# Task
Everything from the line containing "Promotion Terms & Conditions (100, 1023)" through the line containing "Top 10 (482, 326)" should be repeated exactly, and nothing else from the data.

Extracted entries START

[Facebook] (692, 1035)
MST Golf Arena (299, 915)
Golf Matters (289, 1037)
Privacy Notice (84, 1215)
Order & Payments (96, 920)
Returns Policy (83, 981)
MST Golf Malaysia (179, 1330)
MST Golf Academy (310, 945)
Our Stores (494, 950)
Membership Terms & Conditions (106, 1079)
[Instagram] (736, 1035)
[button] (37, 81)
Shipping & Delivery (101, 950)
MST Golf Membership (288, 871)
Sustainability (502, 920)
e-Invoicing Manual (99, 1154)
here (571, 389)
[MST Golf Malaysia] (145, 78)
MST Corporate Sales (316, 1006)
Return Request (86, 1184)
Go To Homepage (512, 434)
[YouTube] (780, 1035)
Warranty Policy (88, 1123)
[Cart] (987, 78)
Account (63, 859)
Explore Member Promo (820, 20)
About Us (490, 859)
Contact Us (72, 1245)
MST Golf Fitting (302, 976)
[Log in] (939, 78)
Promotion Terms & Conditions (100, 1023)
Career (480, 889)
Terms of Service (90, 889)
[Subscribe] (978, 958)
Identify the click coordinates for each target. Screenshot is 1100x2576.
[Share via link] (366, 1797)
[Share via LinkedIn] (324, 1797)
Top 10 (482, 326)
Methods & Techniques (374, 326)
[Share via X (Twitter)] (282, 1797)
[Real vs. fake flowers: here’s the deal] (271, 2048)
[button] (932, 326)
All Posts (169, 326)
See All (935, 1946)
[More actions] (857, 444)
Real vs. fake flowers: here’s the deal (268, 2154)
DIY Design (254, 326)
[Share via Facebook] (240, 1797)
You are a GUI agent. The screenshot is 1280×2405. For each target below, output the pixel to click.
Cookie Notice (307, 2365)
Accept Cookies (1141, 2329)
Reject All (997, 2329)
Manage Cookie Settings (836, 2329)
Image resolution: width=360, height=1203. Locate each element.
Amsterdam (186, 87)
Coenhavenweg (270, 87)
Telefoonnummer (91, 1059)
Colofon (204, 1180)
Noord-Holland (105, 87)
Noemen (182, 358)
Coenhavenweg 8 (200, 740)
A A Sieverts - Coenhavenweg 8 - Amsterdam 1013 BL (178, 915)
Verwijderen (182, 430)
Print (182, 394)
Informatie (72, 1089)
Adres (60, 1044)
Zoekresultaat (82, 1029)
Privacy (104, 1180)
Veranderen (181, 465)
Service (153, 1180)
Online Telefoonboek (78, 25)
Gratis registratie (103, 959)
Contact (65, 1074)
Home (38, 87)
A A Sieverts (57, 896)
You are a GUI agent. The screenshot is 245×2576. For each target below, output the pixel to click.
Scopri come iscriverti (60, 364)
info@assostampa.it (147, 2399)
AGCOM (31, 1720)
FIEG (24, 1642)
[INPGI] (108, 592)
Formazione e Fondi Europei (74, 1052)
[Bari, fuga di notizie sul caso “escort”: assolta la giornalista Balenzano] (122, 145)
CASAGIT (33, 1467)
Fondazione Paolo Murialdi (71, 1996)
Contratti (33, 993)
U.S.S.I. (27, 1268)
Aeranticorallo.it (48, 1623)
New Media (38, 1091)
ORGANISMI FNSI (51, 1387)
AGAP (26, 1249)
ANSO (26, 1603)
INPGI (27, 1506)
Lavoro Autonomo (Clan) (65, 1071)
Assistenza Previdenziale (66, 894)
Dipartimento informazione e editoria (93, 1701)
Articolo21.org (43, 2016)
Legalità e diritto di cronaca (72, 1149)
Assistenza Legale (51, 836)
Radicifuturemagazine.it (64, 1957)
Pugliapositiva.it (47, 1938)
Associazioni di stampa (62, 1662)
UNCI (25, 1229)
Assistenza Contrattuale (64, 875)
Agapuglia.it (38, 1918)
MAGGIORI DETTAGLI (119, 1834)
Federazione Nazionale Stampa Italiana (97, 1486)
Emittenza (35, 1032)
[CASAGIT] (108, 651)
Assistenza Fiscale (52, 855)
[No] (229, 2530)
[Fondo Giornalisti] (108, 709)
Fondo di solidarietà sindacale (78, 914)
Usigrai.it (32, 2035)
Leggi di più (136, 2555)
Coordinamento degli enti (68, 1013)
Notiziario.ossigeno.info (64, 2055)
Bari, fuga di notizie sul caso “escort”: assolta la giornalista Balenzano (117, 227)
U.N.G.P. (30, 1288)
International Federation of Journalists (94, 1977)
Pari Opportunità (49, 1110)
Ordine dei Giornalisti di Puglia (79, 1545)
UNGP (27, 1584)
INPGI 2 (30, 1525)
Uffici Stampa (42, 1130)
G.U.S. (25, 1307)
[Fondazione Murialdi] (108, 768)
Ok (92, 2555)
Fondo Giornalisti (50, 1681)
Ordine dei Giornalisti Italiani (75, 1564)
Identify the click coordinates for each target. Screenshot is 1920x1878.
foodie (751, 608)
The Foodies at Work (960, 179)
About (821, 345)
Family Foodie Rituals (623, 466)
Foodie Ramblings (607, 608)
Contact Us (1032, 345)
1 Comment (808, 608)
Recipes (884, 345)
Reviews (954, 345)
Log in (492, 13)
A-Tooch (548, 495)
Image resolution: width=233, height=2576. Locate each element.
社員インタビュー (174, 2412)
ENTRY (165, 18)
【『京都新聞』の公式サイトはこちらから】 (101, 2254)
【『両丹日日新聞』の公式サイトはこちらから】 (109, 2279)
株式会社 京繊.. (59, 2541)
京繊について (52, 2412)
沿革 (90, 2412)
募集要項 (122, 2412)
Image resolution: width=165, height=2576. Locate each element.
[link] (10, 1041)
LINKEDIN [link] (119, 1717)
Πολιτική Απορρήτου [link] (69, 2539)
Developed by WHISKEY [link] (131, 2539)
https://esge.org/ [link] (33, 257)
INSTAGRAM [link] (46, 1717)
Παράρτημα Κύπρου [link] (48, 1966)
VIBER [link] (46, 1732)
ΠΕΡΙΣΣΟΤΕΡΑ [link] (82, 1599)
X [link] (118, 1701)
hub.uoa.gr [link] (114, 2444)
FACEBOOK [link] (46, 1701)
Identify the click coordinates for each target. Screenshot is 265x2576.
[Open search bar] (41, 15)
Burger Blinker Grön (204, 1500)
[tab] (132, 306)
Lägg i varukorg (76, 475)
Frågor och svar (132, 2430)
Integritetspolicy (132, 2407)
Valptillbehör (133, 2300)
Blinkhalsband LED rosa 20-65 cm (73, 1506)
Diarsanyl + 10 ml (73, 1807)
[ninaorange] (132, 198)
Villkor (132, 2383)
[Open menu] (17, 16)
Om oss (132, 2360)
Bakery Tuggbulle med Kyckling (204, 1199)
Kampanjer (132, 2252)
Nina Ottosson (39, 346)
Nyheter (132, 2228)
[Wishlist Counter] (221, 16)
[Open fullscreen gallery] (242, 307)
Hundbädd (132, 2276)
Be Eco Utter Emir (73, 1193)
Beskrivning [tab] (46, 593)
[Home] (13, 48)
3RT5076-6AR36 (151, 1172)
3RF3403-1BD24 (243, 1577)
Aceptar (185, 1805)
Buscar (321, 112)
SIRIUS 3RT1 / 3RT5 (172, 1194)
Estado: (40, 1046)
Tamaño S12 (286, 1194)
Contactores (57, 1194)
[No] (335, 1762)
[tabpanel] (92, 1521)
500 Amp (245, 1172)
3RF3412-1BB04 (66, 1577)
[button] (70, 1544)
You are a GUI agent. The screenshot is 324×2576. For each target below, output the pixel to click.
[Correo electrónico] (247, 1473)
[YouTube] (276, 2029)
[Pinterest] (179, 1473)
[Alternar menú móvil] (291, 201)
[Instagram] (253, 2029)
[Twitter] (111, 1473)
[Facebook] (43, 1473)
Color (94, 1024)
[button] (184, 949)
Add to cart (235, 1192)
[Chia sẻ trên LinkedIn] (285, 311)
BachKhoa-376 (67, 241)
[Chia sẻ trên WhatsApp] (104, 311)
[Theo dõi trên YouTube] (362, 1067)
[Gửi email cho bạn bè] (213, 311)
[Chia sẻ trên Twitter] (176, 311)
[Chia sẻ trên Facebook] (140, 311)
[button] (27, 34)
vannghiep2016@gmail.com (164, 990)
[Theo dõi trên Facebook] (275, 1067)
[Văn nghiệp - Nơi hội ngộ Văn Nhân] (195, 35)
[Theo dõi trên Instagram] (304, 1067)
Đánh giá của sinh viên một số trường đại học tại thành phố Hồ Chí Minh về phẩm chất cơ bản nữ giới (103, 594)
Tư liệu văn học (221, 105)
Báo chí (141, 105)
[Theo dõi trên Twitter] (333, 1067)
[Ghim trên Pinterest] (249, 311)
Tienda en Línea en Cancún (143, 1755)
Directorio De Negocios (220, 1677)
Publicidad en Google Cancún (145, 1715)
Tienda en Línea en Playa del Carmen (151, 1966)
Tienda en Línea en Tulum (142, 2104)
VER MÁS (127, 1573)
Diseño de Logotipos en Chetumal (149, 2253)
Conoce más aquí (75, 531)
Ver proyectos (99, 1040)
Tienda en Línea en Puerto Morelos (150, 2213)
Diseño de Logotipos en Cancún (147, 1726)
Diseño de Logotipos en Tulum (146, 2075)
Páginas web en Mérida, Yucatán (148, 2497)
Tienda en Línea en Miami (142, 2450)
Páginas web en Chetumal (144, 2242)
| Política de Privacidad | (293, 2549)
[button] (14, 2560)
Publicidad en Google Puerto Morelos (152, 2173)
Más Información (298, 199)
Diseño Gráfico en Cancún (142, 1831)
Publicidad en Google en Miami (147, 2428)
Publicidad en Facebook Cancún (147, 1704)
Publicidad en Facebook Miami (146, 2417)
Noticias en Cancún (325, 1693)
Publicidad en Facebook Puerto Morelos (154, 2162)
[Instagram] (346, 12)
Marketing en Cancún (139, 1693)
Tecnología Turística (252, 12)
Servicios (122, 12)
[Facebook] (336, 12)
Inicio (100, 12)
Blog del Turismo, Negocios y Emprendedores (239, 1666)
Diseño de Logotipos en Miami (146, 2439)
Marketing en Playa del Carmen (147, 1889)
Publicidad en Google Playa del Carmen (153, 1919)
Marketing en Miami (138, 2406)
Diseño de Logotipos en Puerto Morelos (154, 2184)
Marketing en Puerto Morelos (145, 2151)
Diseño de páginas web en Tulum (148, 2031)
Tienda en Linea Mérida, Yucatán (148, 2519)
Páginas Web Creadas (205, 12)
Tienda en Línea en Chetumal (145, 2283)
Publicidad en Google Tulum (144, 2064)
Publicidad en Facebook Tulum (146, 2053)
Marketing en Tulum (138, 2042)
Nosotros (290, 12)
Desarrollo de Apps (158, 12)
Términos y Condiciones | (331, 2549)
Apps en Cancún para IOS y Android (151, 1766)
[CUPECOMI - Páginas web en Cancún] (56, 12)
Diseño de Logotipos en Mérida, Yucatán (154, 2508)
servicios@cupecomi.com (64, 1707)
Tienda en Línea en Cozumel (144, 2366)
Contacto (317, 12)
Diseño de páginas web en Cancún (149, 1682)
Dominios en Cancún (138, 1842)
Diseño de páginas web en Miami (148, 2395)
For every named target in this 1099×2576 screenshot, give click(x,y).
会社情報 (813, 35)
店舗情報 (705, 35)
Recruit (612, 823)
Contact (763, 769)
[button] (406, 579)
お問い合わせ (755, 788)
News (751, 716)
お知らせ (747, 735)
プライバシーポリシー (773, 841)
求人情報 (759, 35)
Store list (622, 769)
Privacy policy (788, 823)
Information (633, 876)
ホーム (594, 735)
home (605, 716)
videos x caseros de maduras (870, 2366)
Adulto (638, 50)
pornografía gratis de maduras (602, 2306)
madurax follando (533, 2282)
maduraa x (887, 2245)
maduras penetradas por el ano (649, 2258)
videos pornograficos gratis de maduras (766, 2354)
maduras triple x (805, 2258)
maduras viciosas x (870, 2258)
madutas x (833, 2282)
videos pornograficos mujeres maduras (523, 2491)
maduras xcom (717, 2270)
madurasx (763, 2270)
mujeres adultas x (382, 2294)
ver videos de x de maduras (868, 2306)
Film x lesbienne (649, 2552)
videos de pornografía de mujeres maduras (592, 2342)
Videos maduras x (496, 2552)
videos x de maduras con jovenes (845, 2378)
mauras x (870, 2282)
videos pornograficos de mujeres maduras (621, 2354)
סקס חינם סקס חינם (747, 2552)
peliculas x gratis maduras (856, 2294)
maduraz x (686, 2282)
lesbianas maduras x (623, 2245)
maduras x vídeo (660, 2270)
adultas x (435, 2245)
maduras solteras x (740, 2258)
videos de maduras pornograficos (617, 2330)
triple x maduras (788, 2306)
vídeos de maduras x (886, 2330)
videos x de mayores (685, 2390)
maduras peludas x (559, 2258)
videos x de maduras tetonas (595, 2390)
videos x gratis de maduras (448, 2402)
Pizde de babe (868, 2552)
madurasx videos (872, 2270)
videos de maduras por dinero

Extracted entries END

# Task answer
Promotion Terms & Conditions (100, 1023)
Career (480, 889)
Terms of Service (90, 889)
[Subscribe] (978, 958)
Identify the click coordinates for each target. Screenshot is 1100x2576.
[Share via link] (366, 1797)
[Share via LinkedIn] (324, 1797)
Top 10 (482, 326)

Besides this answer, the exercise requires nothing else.